┌────────

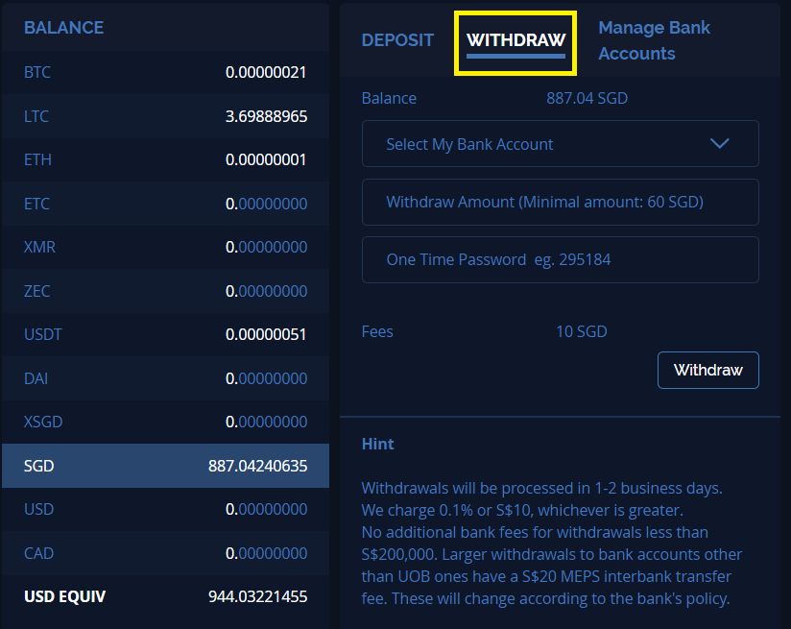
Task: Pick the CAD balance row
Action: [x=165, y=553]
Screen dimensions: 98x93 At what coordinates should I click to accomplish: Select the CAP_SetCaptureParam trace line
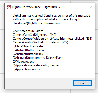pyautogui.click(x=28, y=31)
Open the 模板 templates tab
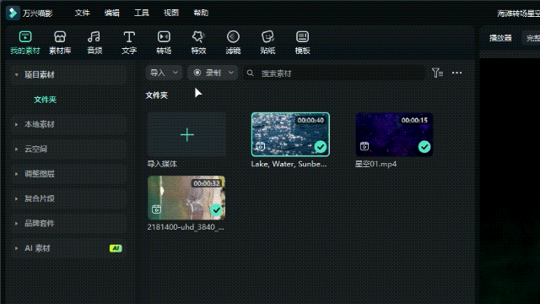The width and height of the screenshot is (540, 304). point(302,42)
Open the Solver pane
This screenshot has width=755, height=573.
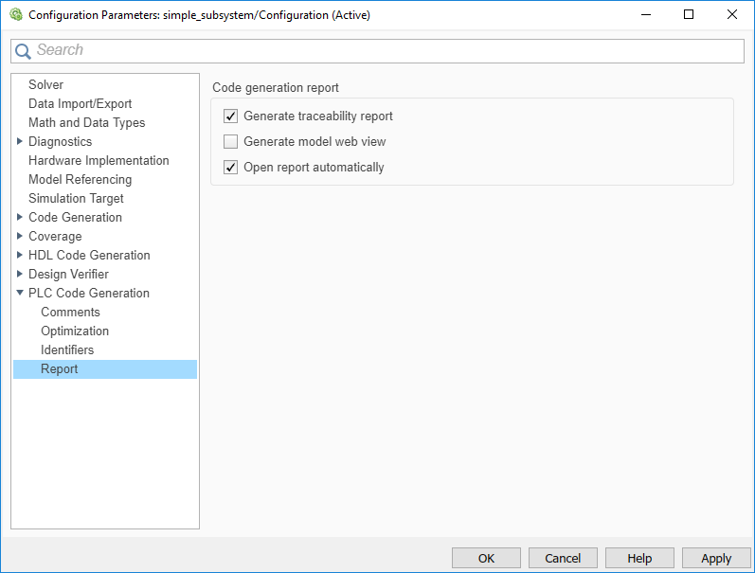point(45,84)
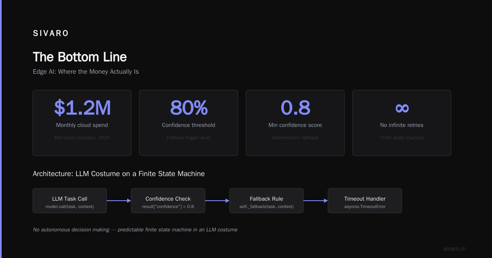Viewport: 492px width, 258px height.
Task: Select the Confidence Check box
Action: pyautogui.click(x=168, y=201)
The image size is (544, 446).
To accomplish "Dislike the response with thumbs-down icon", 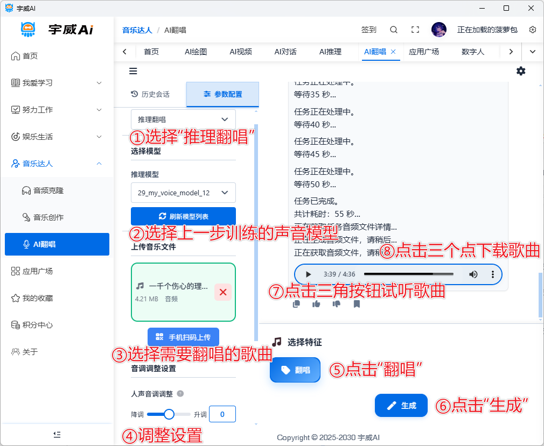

└────────

> _REQUIRED ACTION_
Nothing but the lines from the one holding "Open the Solver pane" through the final line of the records above belongs in the answer, each retyped exactly; omit the pictures.

> _RESULT FOR THIS EXERCISE_
Open the Solver pane
This screenshot has width=755, height=573.
point(45,84)
Viewport: 492px width, 258px height.
Task: Select the Confidence Check box
Action: pyautogui.click(x=168, y=201)
The image size is (544, 446).
To accomplish "Dislike the response with thumbs-down icon", 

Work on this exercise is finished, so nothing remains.